Exercise details: With the pictures left out, please return exactly the line holding "Where should I" and each following line until the entries end.

Exercise inputs:
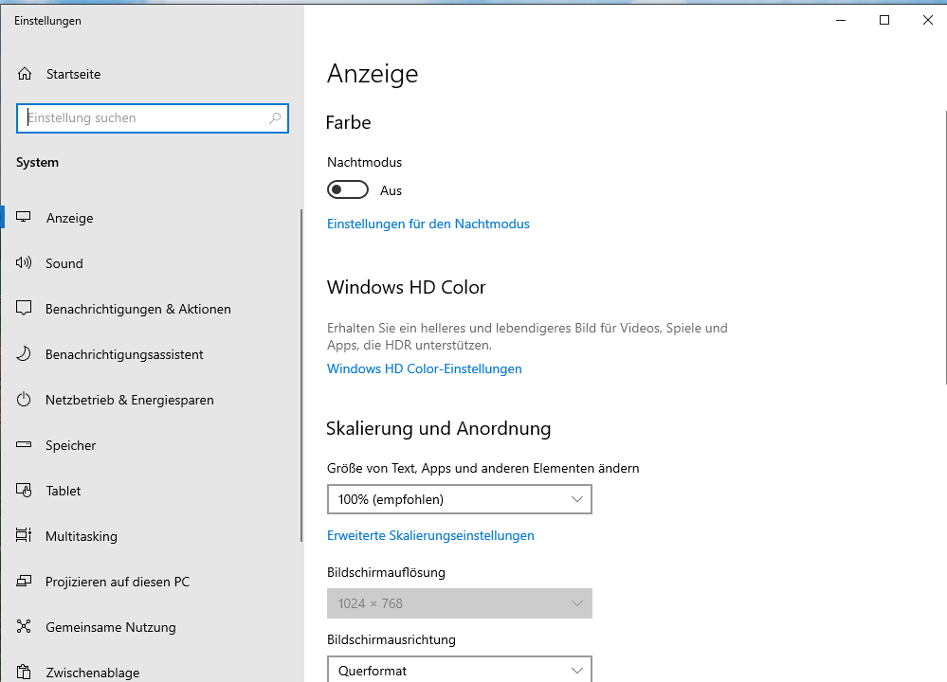This screenshot has height=682, width=947.
Task: Click the Benachrichtigungen & Aktionen icon
Action: 25,309
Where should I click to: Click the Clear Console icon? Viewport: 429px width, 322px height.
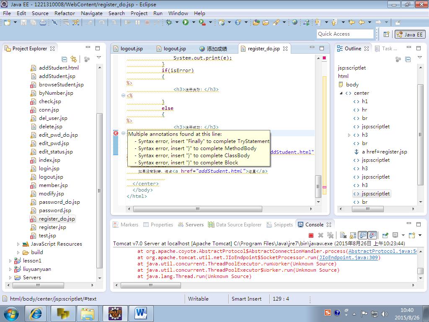click(x=343, y=235)
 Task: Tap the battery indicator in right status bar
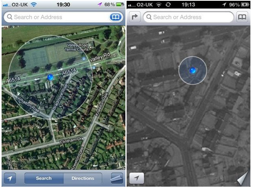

Response:
Where should I click to: Click the Clear Console icon? Viewport: 429px width, 322px height.
click(x=343, y=235)
 Task: Tap the battery indicator in right status bar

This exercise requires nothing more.